• 18 August 2023, Friday 14:47
MehmetOğultürk

Mehmet Oğultürk

MARJİNAL İKİZ KÖYLÜLER

 YK Enerji Şirketi, biz İkiz Köylülere, yaşam alanlarımızı ve tarımsal arazilerimizi, kendilerinin oluşturdukları  bir komisyonca belirlenmiş olan değer üzerinden şirkete satmak üzere 17 Haziran 2019 Pazartesi günü saat 13.00 te İkiz Köy meydanında kimliklerimiz ve tapularımız ile hazır bulunmamızı, aksi takdirde kamulaştırma yoluna gidileceğini Milas Birinci Noterliği aracılığıyla  24 Mayıs 2019  tarih ve 6205 sayılı İHTARNAME ile bildirdi. Belirtilen tarih ve saatte İkiz Köy meydanında toplandığımız halde Şirketten hiç kimse gelmedi.  Bu bize karşı yapılmış çok büyük bir saygısızlık ve aşağılama idi.  Hemen bir karşı ihtarname ile yaşam alanlarımızı ve tarımsal arazilerimizi satmayacağımızı, yersiz ve usulsüz tutum ve davranışlarınızı kabul etmediğimizi, bunun biz İkiz Köylüleri aşağılamak anlamına geldiğini bildirdik.

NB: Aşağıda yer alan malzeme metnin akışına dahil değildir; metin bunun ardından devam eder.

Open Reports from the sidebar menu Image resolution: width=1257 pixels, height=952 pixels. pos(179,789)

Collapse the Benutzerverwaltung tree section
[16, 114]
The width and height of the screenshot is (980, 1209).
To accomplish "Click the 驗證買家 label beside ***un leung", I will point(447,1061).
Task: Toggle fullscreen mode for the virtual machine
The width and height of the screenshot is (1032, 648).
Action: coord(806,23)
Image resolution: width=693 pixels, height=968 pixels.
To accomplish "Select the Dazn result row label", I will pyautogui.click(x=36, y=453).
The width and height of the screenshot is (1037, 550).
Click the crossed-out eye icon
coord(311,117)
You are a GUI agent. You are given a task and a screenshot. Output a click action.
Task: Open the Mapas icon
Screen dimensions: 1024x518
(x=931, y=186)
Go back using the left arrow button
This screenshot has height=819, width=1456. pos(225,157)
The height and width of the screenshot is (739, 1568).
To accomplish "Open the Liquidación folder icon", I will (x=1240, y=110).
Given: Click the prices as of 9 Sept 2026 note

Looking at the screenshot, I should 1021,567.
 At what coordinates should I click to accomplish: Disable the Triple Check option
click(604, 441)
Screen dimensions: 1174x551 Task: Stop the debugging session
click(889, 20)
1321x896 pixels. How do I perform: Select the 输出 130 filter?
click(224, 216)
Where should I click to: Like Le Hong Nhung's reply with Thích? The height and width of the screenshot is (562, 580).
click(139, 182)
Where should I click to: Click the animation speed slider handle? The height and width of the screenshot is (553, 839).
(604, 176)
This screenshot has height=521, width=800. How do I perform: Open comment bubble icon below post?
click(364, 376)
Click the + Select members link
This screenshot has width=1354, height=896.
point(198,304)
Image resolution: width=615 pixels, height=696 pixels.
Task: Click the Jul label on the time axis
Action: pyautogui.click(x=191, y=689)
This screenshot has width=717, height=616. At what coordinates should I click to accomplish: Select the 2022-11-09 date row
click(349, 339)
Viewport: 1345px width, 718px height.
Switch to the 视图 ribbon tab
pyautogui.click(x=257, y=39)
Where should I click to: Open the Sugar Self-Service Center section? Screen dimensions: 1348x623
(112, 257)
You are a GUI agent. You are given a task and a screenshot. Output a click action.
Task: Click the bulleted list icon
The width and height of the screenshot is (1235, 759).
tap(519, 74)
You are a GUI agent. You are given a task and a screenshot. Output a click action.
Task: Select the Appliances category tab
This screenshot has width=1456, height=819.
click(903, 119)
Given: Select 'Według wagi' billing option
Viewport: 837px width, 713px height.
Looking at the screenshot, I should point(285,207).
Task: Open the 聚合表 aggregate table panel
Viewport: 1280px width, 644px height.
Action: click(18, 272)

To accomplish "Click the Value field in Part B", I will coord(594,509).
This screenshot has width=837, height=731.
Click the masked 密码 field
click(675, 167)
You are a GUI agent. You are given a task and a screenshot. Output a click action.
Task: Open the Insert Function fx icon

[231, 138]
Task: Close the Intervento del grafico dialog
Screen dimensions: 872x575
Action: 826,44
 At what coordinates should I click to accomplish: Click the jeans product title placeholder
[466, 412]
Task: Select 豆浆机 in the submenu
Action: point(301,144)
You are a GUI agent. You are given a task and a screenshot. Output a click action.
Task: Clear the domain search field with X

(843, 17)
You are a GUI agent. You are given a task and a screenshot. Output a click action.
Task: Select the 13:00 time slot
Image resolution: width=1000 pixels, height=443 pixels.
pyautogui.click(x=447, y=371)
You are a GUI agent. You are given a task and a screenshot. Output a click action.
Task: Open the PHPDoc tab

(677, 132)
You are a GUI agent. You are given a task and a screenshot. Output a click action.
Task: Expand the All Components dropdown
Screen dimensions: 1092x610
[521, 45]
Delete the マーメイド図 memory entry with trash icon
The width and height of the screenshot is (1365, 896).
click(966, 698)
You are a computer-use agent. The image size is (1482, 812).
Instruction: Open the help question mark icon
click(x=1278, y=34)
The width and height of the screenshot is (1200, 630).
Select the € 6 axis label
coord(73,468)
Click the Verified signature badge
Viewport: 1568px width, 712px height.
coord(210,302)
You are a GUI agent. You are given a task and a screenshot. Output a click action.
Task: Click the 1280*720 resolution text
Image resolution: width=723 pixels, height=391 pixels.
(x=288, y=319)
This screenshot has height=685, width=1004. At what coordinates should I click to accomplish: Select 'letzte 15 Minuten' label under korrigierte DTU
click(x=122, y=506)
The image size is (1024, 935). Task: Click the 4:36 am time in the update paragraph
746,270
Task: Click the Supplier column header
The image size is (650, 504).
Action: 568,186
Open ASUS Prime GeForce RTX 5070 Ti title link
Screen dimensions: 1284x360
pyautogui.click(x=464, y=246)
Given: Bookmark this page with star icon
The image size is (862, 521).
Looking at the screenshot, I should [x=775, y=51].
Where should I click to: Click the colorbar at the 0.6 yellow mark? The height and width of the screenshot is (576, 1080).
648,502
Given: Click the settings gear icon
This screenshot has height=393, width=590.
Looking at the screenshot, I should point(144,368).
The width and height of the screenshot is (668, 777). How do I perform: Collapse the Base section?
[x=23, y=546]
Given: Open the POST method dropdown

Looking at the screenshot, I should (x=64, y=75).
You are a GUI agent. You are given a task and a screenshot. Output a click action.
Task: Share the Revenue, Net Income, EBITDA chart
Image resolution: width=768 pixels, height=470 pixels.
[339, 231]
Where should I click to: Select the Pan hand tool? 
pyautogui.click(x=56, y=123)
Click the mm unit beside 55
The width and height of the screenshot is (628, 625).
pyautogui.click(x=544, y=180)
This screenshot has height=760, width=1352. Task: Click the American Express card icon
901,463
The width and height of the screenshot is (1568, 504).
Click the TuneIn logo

Hemen sonra da İkiz Köylüler İMDAT diyor diye bir yazı kaleme aldım ve Milas ÖNDER gazetesinde yayınlattım. İki gün sonra gazeteci Sayın Coşkun EFENDİOĞLU beni telefonla aradı ve Muğla Çevre Platformundan (MUÇEP)  arandığını ve benimle konuşmak ve tanışmak istediklerini, telefonumu onlara verip veremeyeceğini sordu. Ben de verebilirsin dedim.  Böylece,  Muçep üyeleriyle tanıştım ve Köylülerle bir toplantı yapmaya karar verdik. Toplantı gün ve saatini belirledik. Belirlenen tarihte, Köylülerle Muçep üyelerini buluşturduk. Toplantıda hemen, hemen 200 den fazla köylü hazır bulundu. Konuşmacılar, köylülere Anayasal haklarını ve 3573 sayılı Zeytincilik kanunun 20. Maddesini okuyarak Zeytin alanlarının 3 kilometre yakınında, zeytin işleme tesisleri hariç  toz ve duman çıkaran, zeytinlerin vegetatif ve generatif gelişmesine engel olan  bir tesis kurulamayacağını ifade ettiler. Köylüler keşke bu yasayı daha önce bilmiş olsaydık, Işıkdere mahallesinde on binlerce zeytini odun etmezdik dediler.  Böylece direnişin ateşi yanmış oldu.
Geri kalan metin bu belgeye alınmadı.